QUOTED PASSAGE →
Voxel Engine - From C to Zig
Written by Samuel Horner, latest update on 24/08/2025.
Intro
Almost half a year ago, I started working on what would become my biggest project yet - a (fairly barebones) voxel engine. I had 4 main goals:
- Be capable of rendering a 3D plane of textured voxels 256 by 256 wide and 128 tall at above 60 frames per second.
- Seemlessly load new parts of the plane as the player moves to them, and remove parts that are too far away, making the plane effectively infinite.
- Fast and interesting terrain generation for this plane (the entire plane should not take more than 10 seconds to generate).
- Limited (adding or removing single voxels) but smooth voxel editing capability (i.e: editing voxels should not cause any noticable performance impact).
My first decision was to choose technologies. I wanted to get better at low-level programming, and since I was already familiar with C++, I decided to begin writing in C.
I was also toying with using Vulkan over OpenGL, but since I had worked with WebGL and OpenGL in the past, and was already learning a new language, I decided to stick with what I knew - OpenGL, with GLFW for window management.

DATA EXCERPT →
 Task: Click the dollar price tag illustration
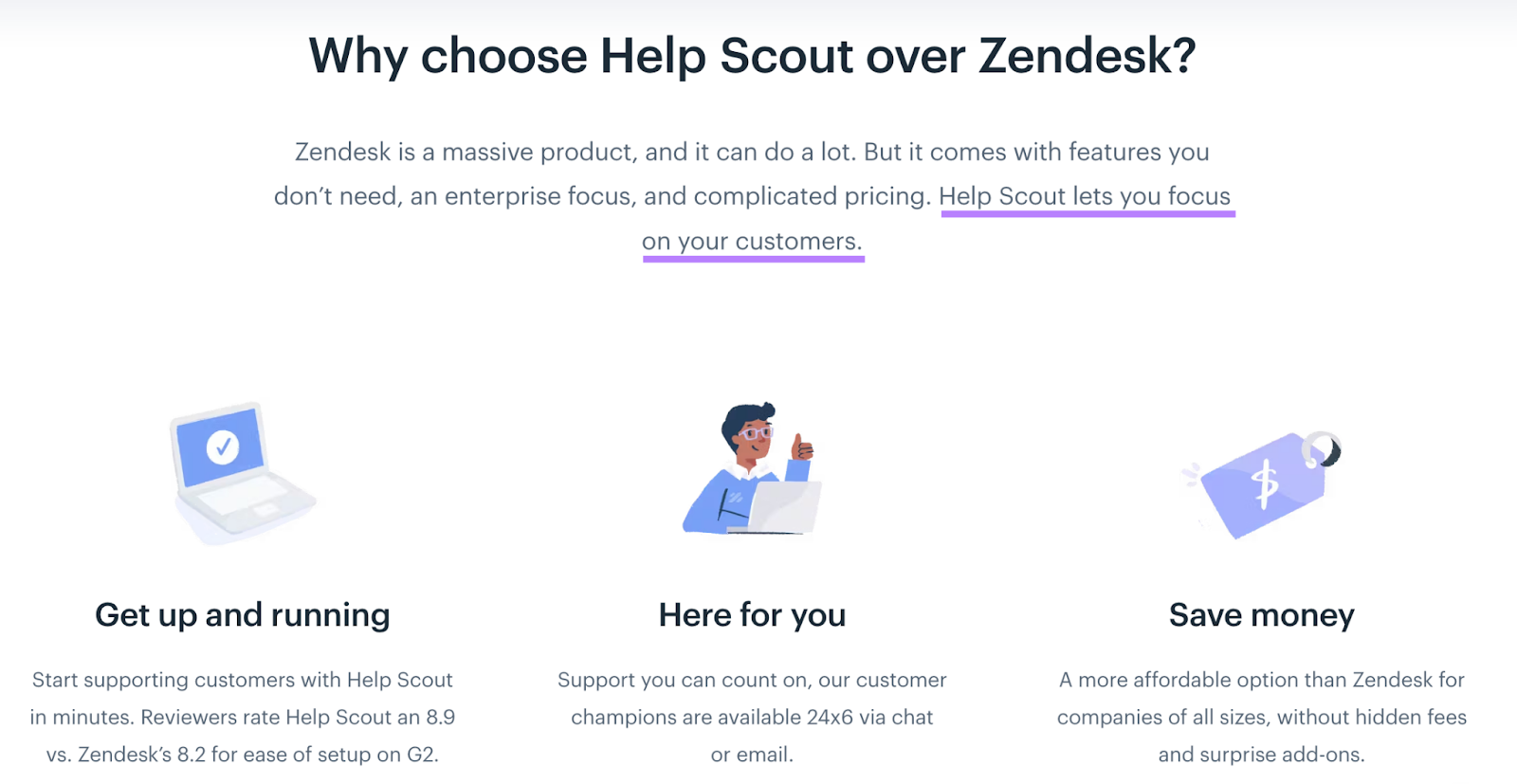tap(1262, 484)

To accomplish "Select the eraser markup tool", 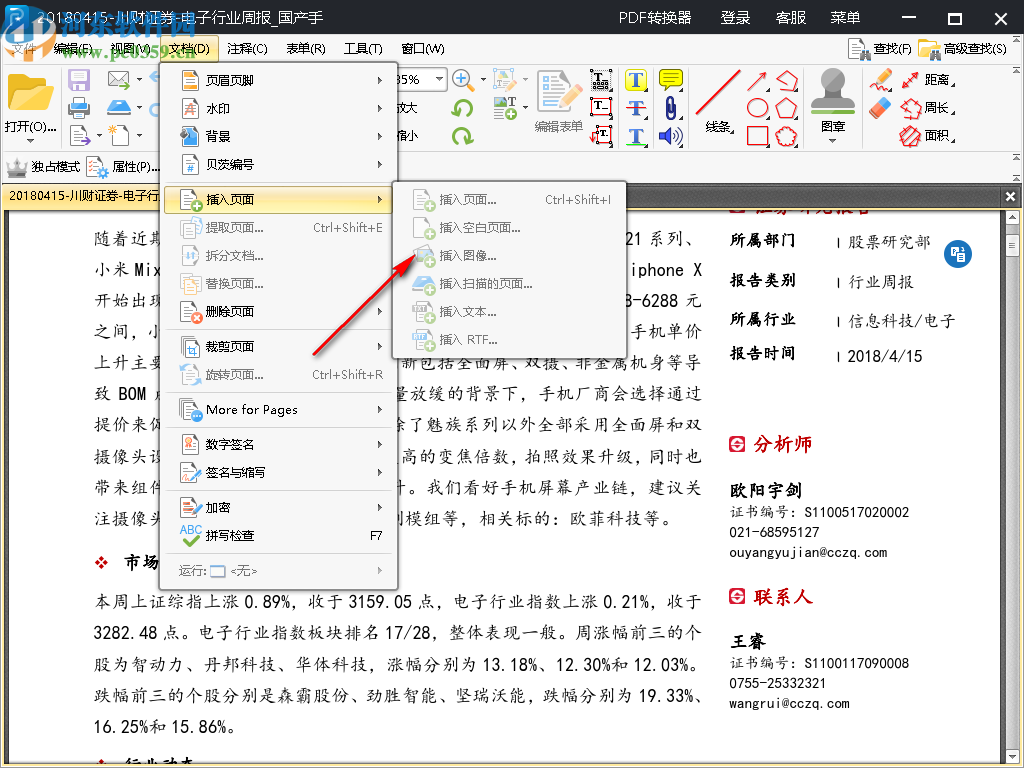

WRITTEN EXERCISE →
Reproduce the voxel engine write-up shown above in full, word for word, from its title to its last sentence.

ANSWER TO THIS EXERCISE →
Voxel Engine - From C to Zig
Written by Samuel Horner, latest update on 24/08/2025.
Intro
Almost half a year ago, I started working on what would become my biggest project yet - a (fairly barebones) voxel engine. I had 4 main goals:
- Be capable of rendering a 3D plane of textured voxels 256 by 256 wide and 128 tall at above 60 frames per second.
- Seemlessly load new parts of the plane as the player moves to them, and remove parts that are too far away, making the plane effectively infinite.
- Fast and interesting terrain generation for this plane (the entire plane should not take more than 10 seconds to generate).
- Limited (adding or removing single voxels) but smooth voxel editing capability (i.e: editing voxels should not cause any noticable performance impact).
My first decision was to choose technologies. I wanted to get better at low-level programming, and since I was already familiar with C++, I decided to begin writing in C.
I was also toying with using Vulkan over OpenGL, but since I had worked with WebGL and OpenGL in the past, and was already learning a new language, I decided to stick with what I knew - OpenGL, with GLFW for window management.